━━━━━ SOURCE EXTRACT ━━━━━

Asimo can walk, it can go up stairs… it’s
pretty amazing. But it’s still nowhere
near as smooth and graceful as a human body.
Thich
Nhat Hanh, a Buddhist monk who I got to see give a lecture in Pasadena last
night, has said that “the miracle is not to walk on water. The miracle is to
walk on the green earth, dwelling deeply in the present moment and feeling
truly alive.”
Pondering
that, and contemplating it for a while, fills me with wonder.
And
the ship on the sea… and a young couple in love! Oh, what is this longing that we have for
another, that fills our hearts and binds
us to another!
It’s
truly wonderful.
The
psalmist says: “Give thanks to the one
who makes great wonders, who made the skies…, who shaped the earth…, the moon
and stars…” [136:4]
One
time I was working at a boy scout camp on Huntington Lake, spending several
weeks teaching scouts about nature and ecology and astronomy. And I also got to drive the boats which
basically looked like giant bathtubs (and were about as maneuverable), and which
were the only way to get to reach the camp.
And
sometimes, I’d pile one of those boats with one or two dozen scouts who were
working on their astronomy merit badge, and we’d go out to the middle of the
lake and lay on the benches that were spread across the bottom of the bathtub,
and look at the stars.
It
was amazing. Because the sky was so
clear, we could even see the Andromeda galaxy, which is the farthest thing a
human can see with the naked eye.
You
won’t ever see it in Long Beach. The sky
is never dark enough.
The
Andromeda galaxy is over a million light years away, which means that the light
from that galaxy takes over a million years to reach earth, travelling through
space at the speed of light, 186,000 miles per second.

━━━━━ ENTRIES PROVIDED ━━━━━

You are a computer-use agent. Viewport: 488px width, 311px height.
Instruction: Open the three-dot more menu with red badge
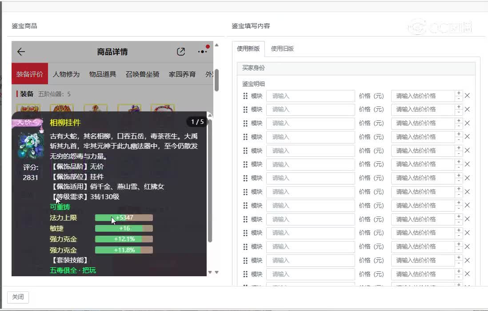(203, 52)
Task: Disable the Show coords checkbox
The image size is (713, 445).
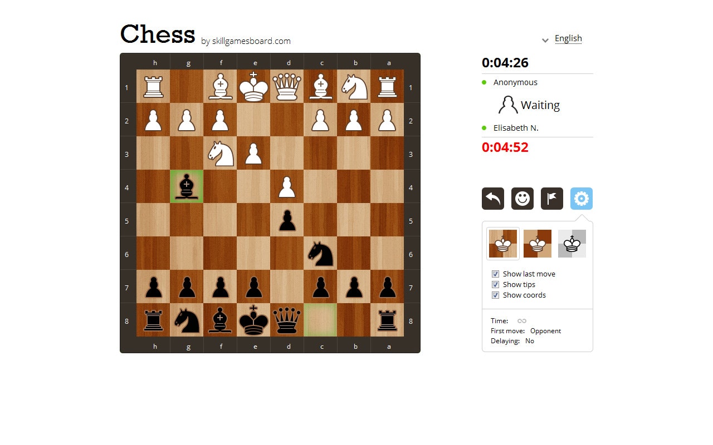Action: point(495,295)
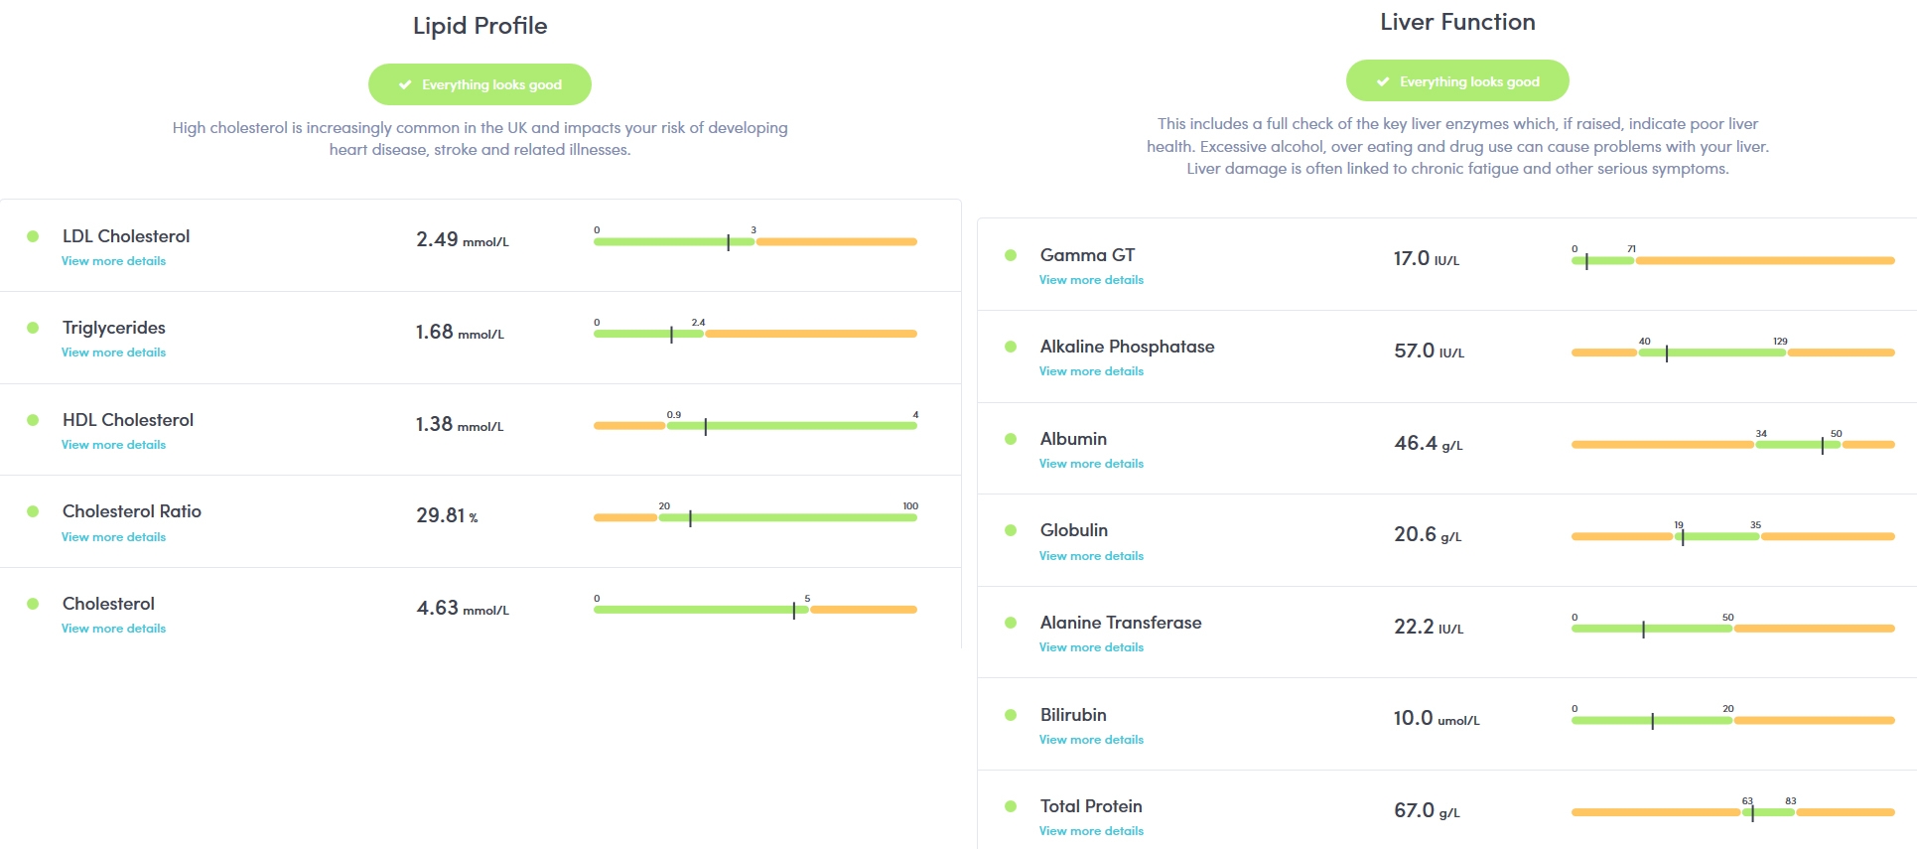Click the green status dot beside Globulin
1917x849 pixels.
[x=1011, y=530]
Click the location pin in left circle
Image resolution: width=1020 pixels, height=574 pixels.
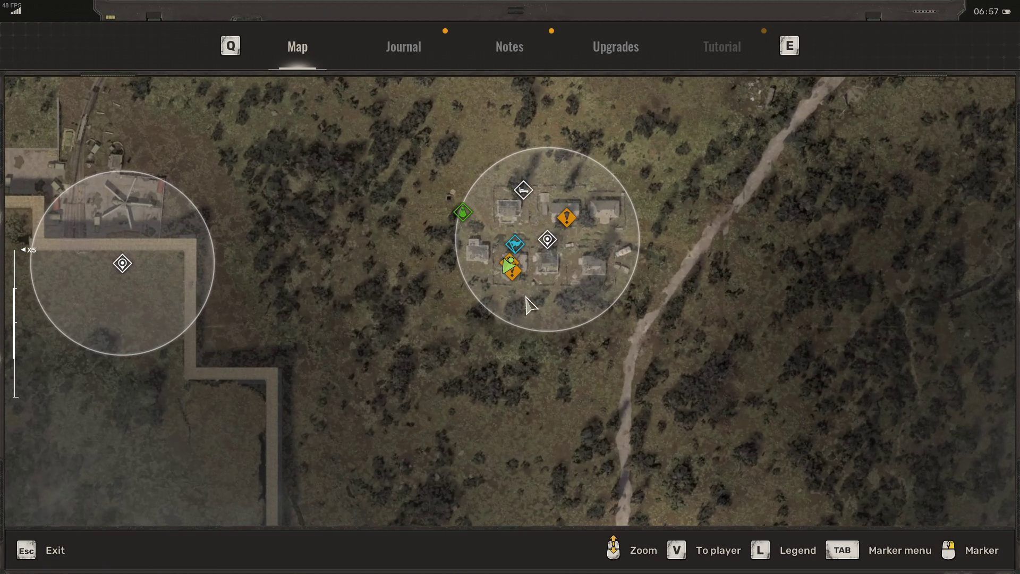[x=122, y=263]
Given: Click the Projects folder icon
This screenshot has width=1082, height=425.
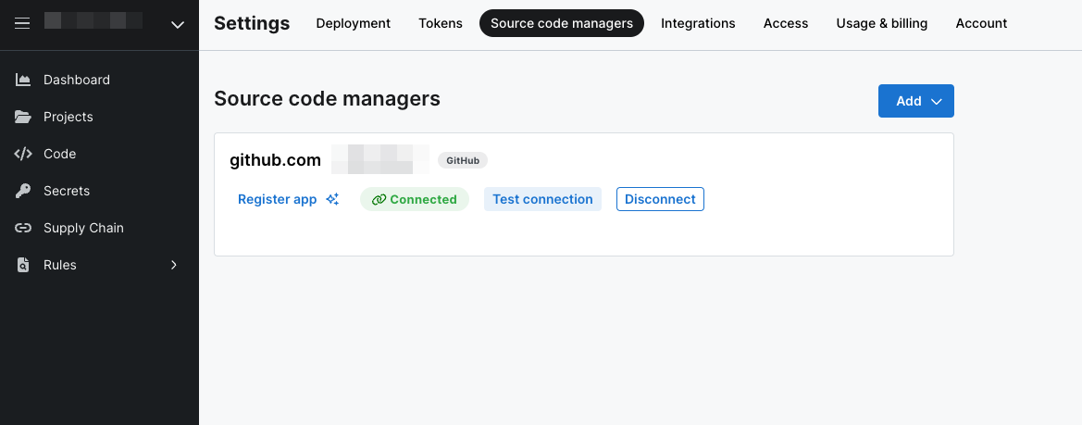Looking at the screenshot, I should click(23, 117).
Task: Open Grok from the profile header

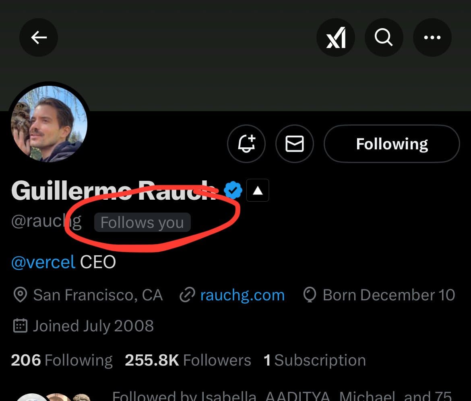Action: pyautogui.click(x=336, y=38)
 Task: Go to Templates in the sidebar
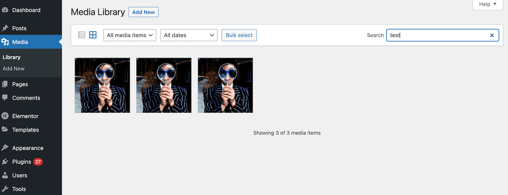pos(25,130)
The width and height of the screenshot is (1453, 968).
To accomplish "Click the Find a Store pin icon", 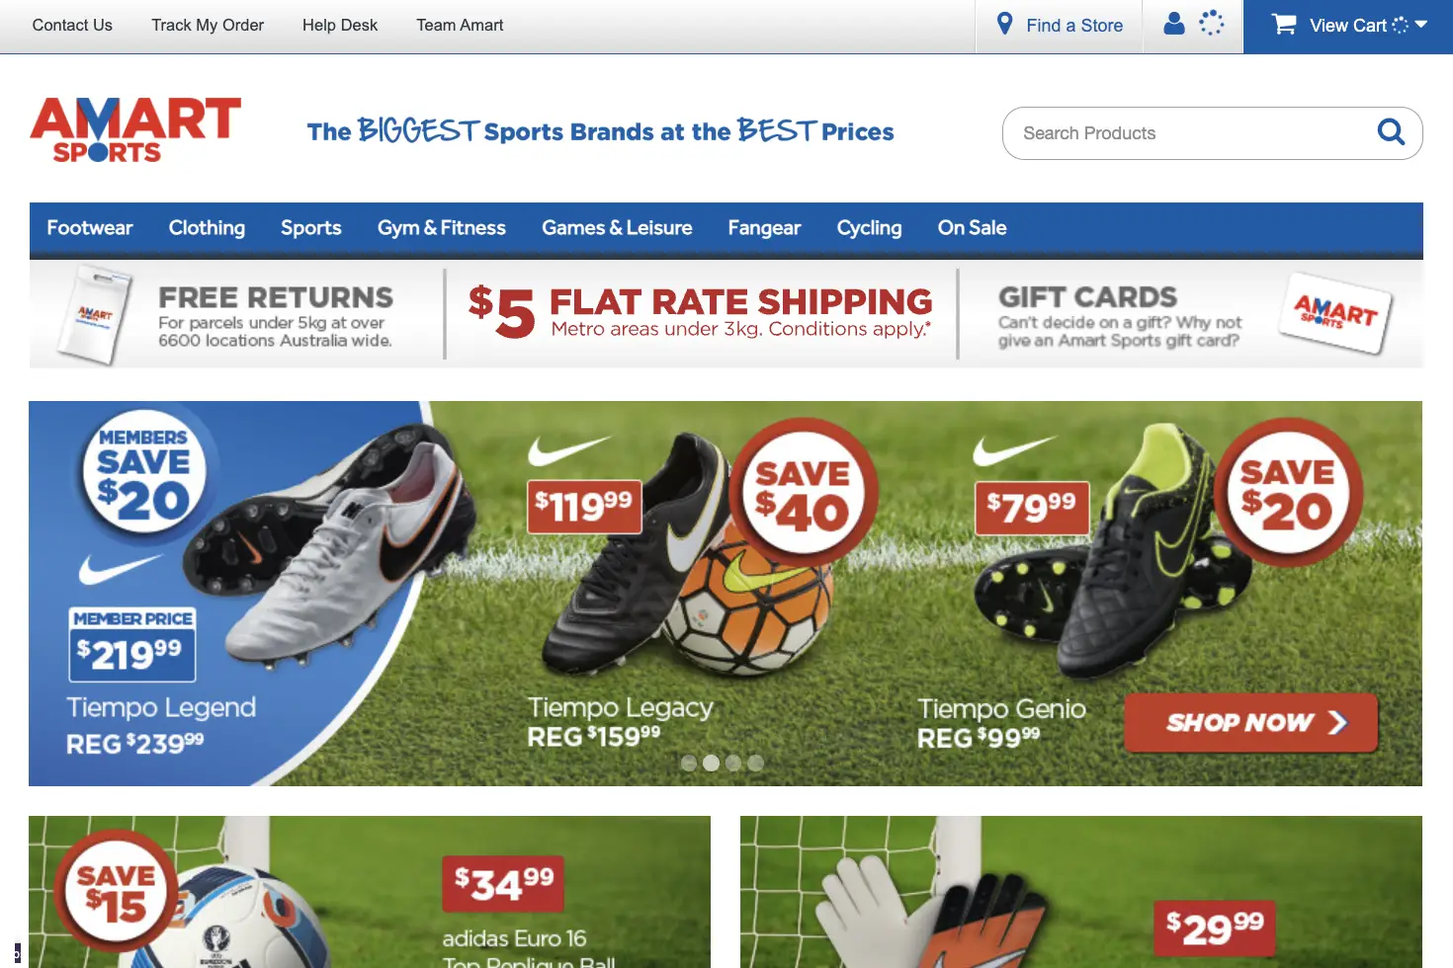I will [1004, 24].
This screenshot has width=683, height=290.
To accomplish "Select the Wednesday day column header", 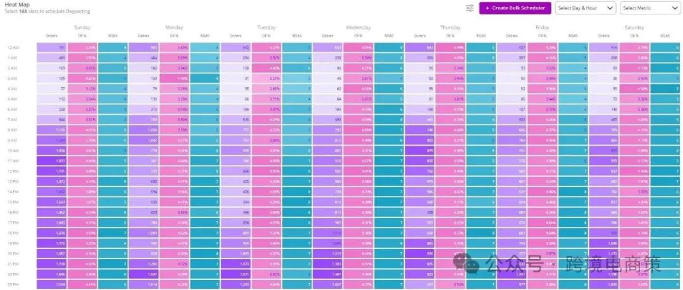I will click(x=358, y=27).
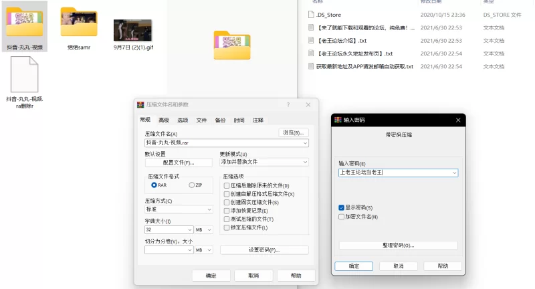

━━━━━

*TASK DESCRIPTION*
According to the passage on wonder, what is the farthest thing a human can see with the naked eye? None of the entries is needed here.

*RESPONSE FOR THIS EXERCISE*
The Andromeda galaxy.